Also absent from the film was the choral number, “I Sing of Love,” which those familiar with the cast album also never got to hear, and most of the two parallel finales in which the vitriol and the martial nature of the former is replaced by the tender words and musically lyrical qualities of the latter. Partially compensating for these quasi-operatic omissions is the insertion of a dazzlingly jazzy song and dance number originally composed for Porter’s
Out of this World
, for Lois (Miller), her suitor (Tommy Rall), her former suitors (Bobby Van and Bob Fosse), and their new girlfriends (Carol Haney and Jeanne Coyne). In marked contrast to the
Pal Joey
and Kurt Weill films we looked at in act I, the
Kiss Me, Kate
screenplay, greatly shortened in the transition from stage to film, effectively creates a sequence of songs occasionally interrupted by five minutes or less of dialogue.

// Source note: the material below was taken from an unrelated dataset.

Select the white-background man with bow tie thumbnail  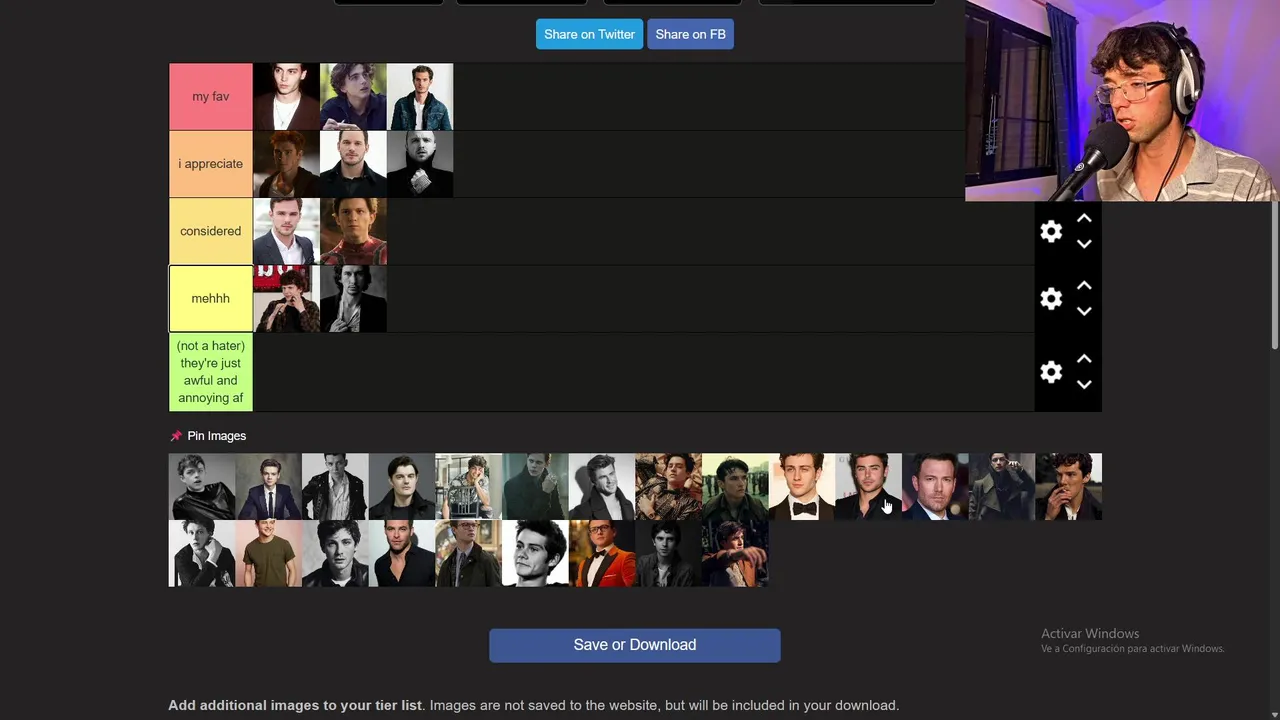coord(802,486)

The show’s principal ballad is the first of two songs to undergo a new context. Although the final A section of “So in Love” will eventually be heard in its rightful position as a reprise, sung by Lilli in her dressing room before the show moves to its Padua phase and “We Open in Venice,” its main dramatic purpose in the film occurs in its new context as an audition number in Fred’s apartment, a song performed by Fred to interest the prospective dramatic lead Lilli in the show. The character impersonating Cole Porter (Ron Randell), a depiction only slightly more believable than the casting of Cary Grant in
Night and Day
(1946), sits down at the piano (later joined by an invisible orchestra), and Fred starts the love song. Even before the second A section Lilli joins in, and immediately making the song her own, sings the second A by herself. Fred starts the B and is answered by Lilli, a process repeated in the final A before both Fred and Lilli conclude the song in glorious harmony and ardent glances. In the stage version Lilli sings the song alone in the dressing room unheard by Fred, and Fred sings a reprise in act II unheard by Lilli.

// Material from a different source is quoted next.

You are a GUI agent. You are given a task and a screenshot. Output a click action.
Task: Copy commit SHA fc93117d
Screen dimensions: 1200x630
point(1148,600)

In contrast to the gradual unfolding of Fred and Lilli’s love onstage, before seven minutes have gone by in the film, viewers in this medium hear and see that they are deeply in love. Fred may be infatuated with the sexy Lois (Bianca), but the flirtation is fundamentally innocent, or at least superficial. In any event, Fred’s attentions are not seriously reciprocated by Lois, who is using Fred to further her show business career and that of her boyfriend Bill Calhoun (Lucentio). Despite its fundamental meaninglessness, the dalliance between Lois and Fred leads to an incriminating note intended for Lois but mistakenly delivered, with a bouquet of flowers, to Lilli, who imprudently reads the note onstage, thus provoking genuine rather than acted stage violence against Fred as Petruchio. Had Fred not included the note, it is likely that the onstage conflicts would not be mirrored by offstage fireworks but by reconciliation, which would spoil the fun (and not incidentally end the show prematurely). The flowers serve their purpose, helping Lilli to realize that she is still in love with Fred. Although she is engaged to the rich and powerful cattle baron Tex, a man incapable of song—in the stage version her fiancé is the Washington diplomat Harrison Howell, also without a song—tellingly we observe her remove the engagement ring in her dressing room before she finishes the reprise of “So in Love.”

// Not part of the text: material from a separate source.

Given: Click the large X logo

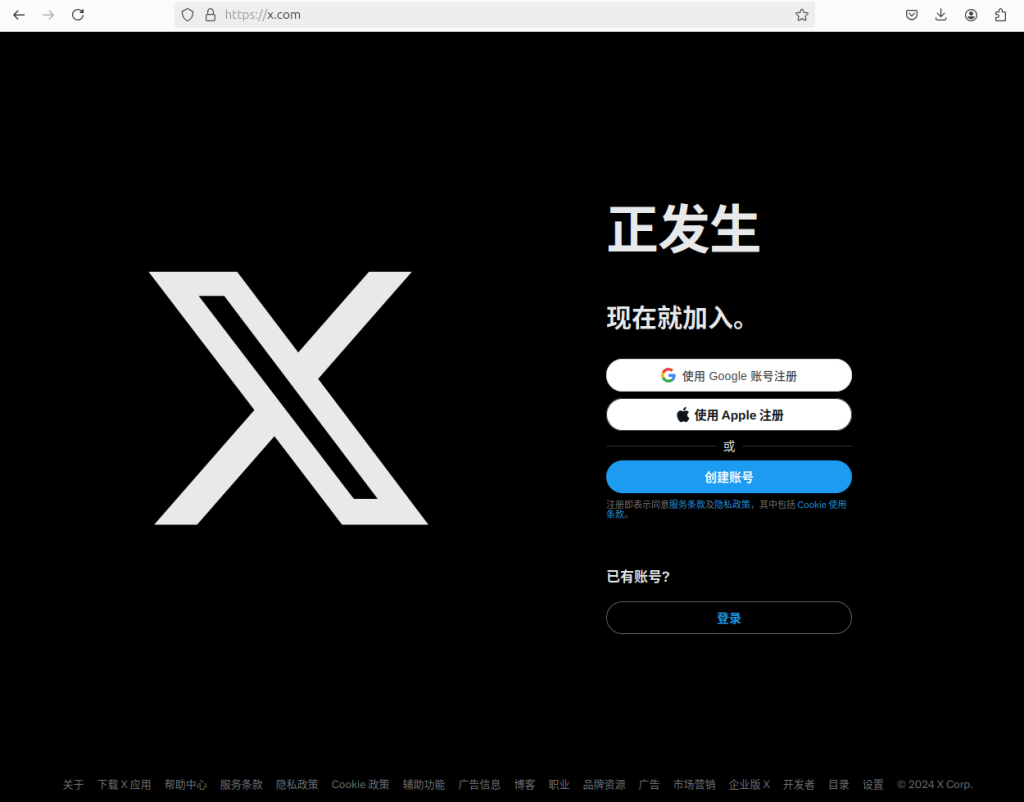Looking at the screenshot, I should (x=289, y=398).
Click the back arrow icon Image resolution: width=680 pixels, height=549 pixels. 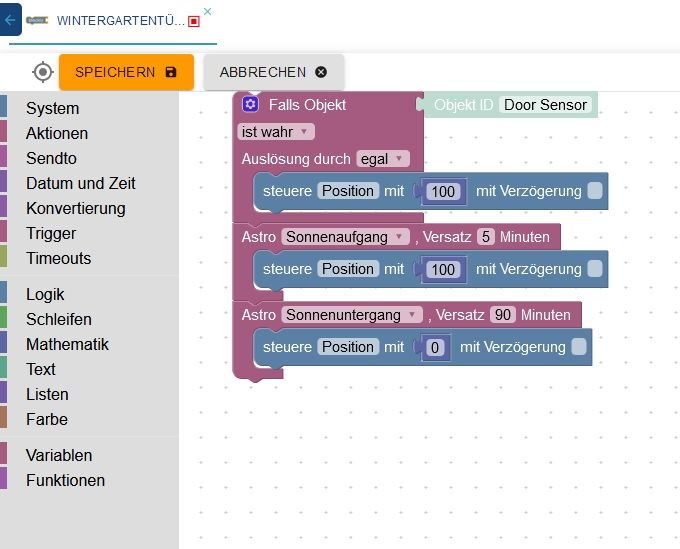coord(10,20)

The re-connection Lilli and Fred make at the end of the “So in Love” duet in Fred’s apartment is immediately interrupted by the whirlwind entrance of Lois, who is clearly familiar with the surroundings. Lois (Ann Miller) then proceeds to sing and dance a sexually charged and energetic song and tap dance number, which she hopes will go into the show. Those who find “Too Darn Hot,” an entertaining but somewhat gratuitous act II opener may appreciate its new context as a diegetic show-within-show. In fact, when she is finished she learns that the song will be taken out because there’s no place to put it—art imitating life evaluating art. In the absence of a second act subdivision, a luxury offered to all stage works but only to a few of their longest film adaptations (e.g.,
My Fair Lady, West Side Story, Fiddler on the Roof
), where could such a song go? The answer: as an audition number in the director’s apartment.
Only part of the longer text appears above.